Malvertising campaign has hit the popular celebrity gossip website, PerezHilton.com, potentially affecting millions of users. Here to comment on this news is Dr Malcolm Murphy, systems engineering manager, Infoblox on the threat posed by these types of attacks, and what organisations can do to stop them.
Dr Malcolm Murphy, systems engineering manager, Infoblox
“This attack is the latest in what seems to be a growing trend for so-called “malvertising” attacks, in which compromised ad servers are used to display fake ads which expose consumers to malware. The BBC, MSN and AOL, among other popular websites, were hit with a similar attack just last month, where visitors were served malicious ads, potentially exposing millions of users to malware.

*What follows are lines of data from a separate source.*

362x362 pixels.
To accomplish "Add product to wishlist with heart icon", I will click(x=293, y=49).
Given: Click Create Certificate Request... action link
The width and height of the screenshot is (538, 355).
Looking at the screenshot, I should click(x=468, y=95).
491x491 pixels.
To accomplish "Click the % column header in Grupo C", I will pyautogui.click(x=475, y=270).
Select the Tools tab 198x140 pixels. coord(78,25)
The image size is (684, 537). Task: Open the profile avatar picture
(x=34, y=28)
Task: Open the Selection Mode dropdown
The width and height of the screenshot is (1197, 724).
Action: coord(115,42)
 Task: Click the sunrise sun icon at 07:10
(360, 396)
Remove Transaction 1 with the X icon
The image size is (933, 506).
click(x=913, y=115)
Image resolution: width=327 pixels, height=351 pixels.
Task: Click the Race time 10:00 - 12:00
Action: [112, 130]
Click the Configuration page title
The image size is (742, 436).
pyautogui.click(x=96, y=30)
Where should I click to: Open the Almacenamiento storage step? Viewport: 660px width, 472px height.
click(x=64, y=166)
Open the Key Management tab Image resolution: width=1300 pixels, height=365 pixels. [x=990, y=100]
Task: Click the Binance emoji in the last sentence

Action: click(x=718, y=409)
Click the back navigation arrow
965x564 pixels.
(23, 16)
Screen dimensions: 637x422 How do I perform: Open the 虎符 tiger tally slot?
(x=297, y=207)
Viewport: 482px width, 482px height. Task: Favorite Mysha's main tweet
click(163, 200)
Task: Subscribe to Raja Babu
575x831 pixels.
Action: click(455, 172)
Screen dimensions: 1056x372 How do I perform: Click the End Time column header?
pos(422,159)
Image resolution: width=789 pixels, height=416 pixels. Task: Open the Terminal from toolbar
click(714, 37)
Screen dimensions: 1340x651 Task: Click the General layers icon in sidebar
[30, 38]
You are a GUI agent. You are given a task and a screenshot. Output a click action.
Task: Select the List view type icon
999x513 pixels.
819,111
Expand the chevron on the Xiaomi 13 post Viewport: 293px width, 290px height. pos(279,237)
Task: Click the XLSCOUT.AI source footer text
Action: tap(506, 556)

“Clearly cybercriminals are targeting high-traffic sites to try to encourage a larger number of clicks, and consumers are probably more likely to trust ads which are displayed on well-known, trusted websites. Meanwhile, the malware itself continues to grow in sophistication, often exploiting an organisation’s domain name system, or DNS, as a pathway to connect to a malicious destination or botnet.
“To combat this growing threat, organisations should be making DNS security a top priority. In reality though, DNS servers are often neglected, leaving organisations open to these types of attacks. Reliable threat intelligence will also enable organisations to disrupt malware as it communicates through the DNS, protecting customers from malvertising in the process.”